Krokodiljagd in Bayern
Währenddessen suchen bayerische Sicherheitskräfte ein angebliches Krokodil im Mittleren Klausensee in der Oberpfalz, eine erste Suchaktion ging in der Nacht auf Mittwoch jedoch ergebnislos zu Ende. Nun sollen Fotofallen am Ufer aufgestellt werden. "Wir hoffen, damit Bilder von dem Tier zu erhalten", sagte der Sprecher der Stadt Schwandorf, Lothar Mulzer. Sollten sich bis zum Wochenende keine Anhaltspunkte auf ein Krokodil ergeben, werde die Sperre des Sees aufgehoben.
"Bei Starkregen und Gewitter wurde die Aktion nach etwa 90 Minuten aus Sicherheitsgründen beendet", berichtete Mulzer vom nächtlichen Einsatz. Bis dahin habe es keine Hinweise auf ein Krokodil gegeben. 70 Einsatzkräfte waren an der Suche in der Dunkelheit beteiligt. Von sechs Ruderbooten aus hatten sie das Ufer des Mittleren Klausensees ausgeleuchtet.
Oder vielleicht doch ein Biber?
Am Samstag hatte ein Spaziergänger ein etwa ein Meter langes Tier mit einem langen Schwanz am Ufer entdeckt und die Polizei alarmiert.

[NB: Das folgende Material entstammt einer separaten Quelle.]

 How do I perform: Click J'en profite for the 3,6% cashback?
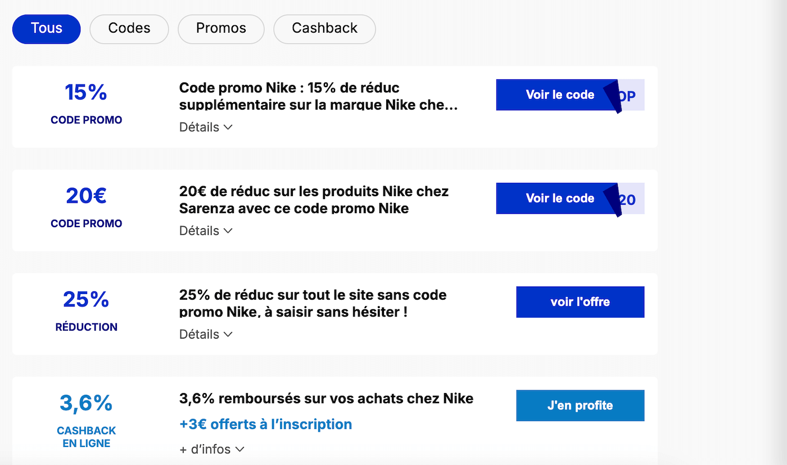point(580,405)
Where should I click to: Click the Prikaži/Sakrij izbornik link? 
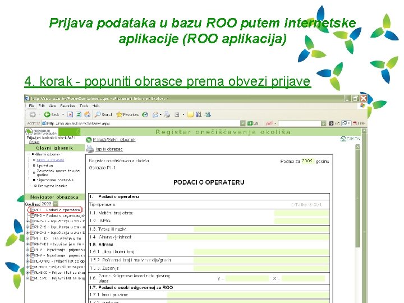tap(114, 140)
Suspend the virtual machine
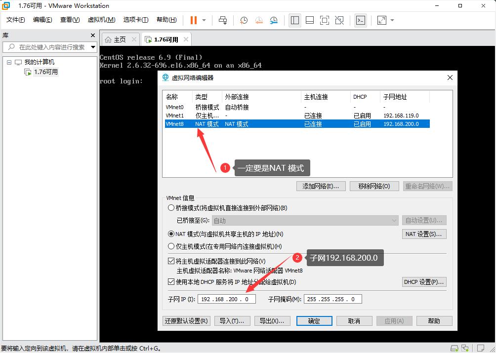496x353 pixels. (193, 20)
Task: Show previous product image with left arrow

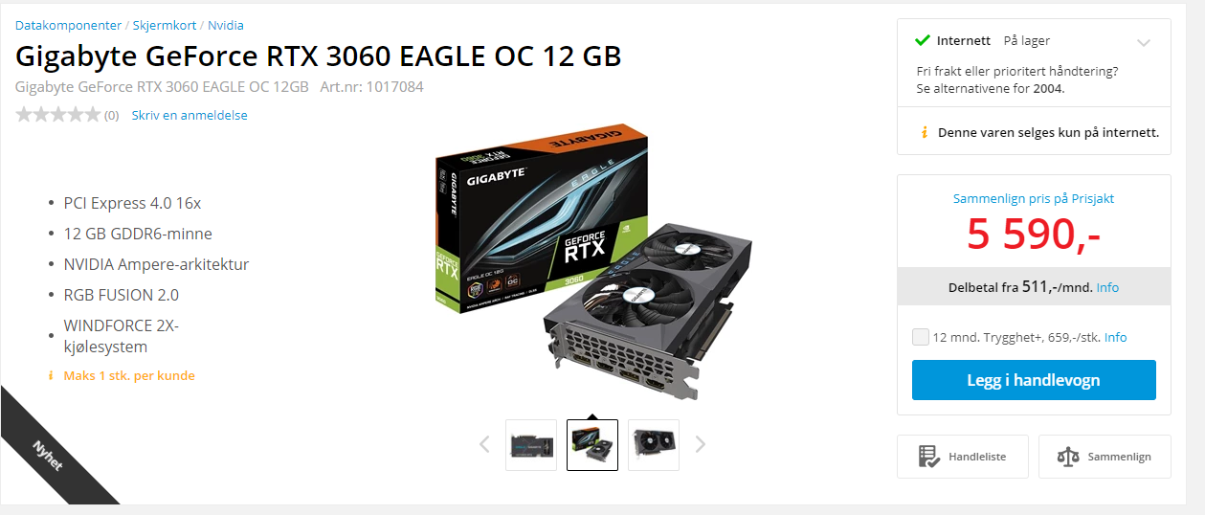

Danach meldete sich eine Frau und berichtete, dass zuvor schon nahe des Ufers ein ebensolches Tier über sie hinweggeschwommen sei. Dabei habe sie sich eine sieben Zentimeter lange Kratzwunde zugezogen. Die Kommune verbot am Wochenende das Baden in dem See.

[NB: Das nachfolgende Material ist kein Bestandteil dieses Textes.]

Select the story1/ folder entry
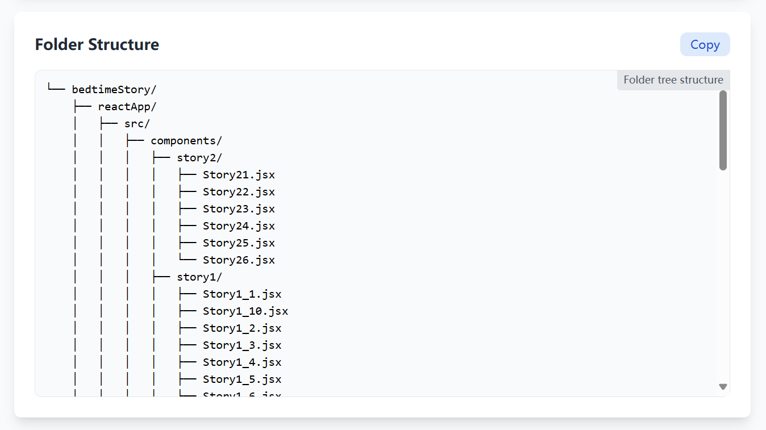 click(x=199, y=277)
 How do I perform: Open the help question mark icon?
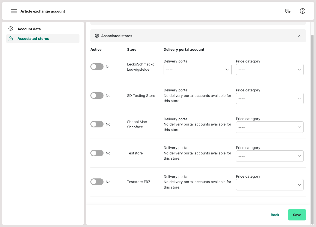click(x=302, y=11)
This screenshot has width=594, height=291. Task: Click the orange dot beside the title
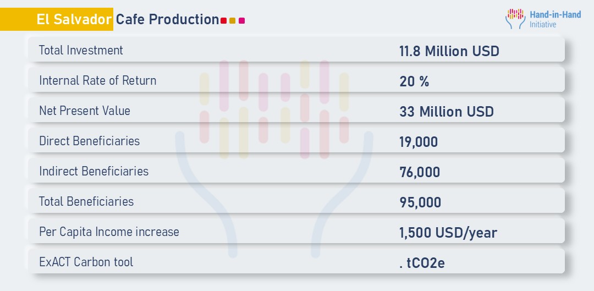click(x=233, y=21)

"Die Zeugen sind glaubwürdig. Wir nehmen die Sache ernst", sagte Schwandorfs Oberbürgermeister Helmut Hey (SPD), der den nächtlichen Einsatz begleitet hatte. Wenn jedoch auch die Fotofallen das gesuchte Tier nicht als Krokodil entlarven, müsse es sich wohl um einen Biber handeln. "Biber sind hier in den zahlreichen Seen heimisch. Sie können eine solche Größe erreichen und haben auch Krallen."